O Banco Central informou nesta sexta-feira (31) que as empresas estatais federais registraram um déficit de R$ 7,8 bilhões no primeiro semestre deste ano, o pior resultado para o período desde o início da série histórica, em 2002. O rombo supera o recorde negativo anterior, de R$ 3,9 bilhões em 2025, e já ultrapassa o déficit anual de R$ 6,73 bilhões registrado em 2024.
O déficit ocorre quando as despesas das estatais superam as receitas geradas. A série do BC não inclui Petrobras, Eletrobras e bancos públicos. O governo federal, no projeto da Lei de Diretrizes Orçamentárias de 2027, admite que as estatais continuarão no vermelho até 2030.
Para a Instituição Fiscal Independente (IFI), ligada ao Senado, os indicadores financeiros mostram uma “deterioração perceptível” da saúde financeira de “parte relevante” das estatais, elevando o risco para o Tesouro Nacional. A piora é agravada principalmente pela crise dos Correios, que teve rombo de R$ 8,5 bilhões em 2025.

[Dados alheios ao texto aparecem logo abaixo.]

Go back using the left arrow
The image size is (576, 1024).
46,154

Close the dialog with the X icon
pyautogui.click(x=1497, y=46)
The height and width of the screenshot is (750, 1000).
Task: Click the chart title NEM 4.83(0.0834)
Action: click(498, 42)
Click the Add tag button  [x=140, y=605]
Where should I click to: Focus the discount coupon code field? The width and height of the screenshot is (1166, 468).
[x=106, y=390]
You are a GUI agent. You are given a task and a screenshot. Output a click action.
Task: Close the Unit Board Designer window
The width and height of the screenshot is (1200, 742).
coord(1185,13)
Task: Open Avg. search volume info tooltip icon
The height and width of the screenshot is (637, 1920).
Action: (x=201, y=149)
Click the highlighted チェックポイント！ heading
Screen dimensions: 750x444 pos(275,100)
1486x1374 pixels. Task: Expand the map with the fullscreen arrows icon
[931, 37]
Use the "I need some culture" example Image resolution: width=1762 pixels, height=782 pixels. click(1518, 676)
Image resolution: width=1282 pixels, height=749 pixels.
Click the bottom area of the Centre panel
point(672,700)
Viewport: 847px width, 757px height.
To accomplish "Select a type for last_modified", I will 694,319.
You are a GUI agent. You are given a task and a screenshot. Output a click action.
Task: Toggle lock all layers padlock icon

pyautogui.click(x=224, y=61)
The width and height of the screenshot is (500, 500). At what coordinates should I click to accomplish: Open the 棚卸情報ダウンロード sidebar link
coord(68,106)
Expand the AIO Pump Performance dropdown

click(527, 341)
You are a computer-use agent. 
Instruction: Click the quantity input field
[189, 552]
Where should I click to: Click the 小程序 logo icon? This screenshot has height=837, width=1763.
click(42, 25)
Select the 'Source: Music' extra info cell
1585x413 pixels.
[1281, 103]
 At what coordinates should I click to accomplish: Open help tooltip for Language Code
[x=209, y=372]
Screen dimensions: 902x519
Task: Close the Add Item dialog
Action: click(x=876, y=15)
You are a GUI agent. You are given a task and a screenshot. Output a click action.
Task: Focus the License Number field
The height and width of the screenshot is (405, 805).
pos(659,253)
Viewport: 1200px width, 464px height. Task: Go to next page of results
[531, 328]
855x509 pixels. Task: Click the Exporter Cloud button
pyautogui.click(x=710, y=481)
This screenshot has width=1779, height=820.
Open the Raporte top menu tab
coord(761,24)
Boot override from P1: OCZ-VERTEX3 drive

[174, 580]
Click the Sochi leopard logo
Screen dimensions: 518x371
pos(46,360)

Os Correios contrataram um empréstimo de R$ 12 bilhões com garantia da União em dezembro de 2025 e, em fevereiro, o Conselho Monetário Nacional autorizou nova captação. Para tentar reduzir o déficit, o governo permitiu que a estatal venda seguros, títulos de capitalização e atue no mercado de telefonia.
O cenário preocupa empresários e trabalhadores locais, pois o desequilíbrio das estatais pode impactar serviços essenciais e a confiança na economia, além de pressionar as contas públicas.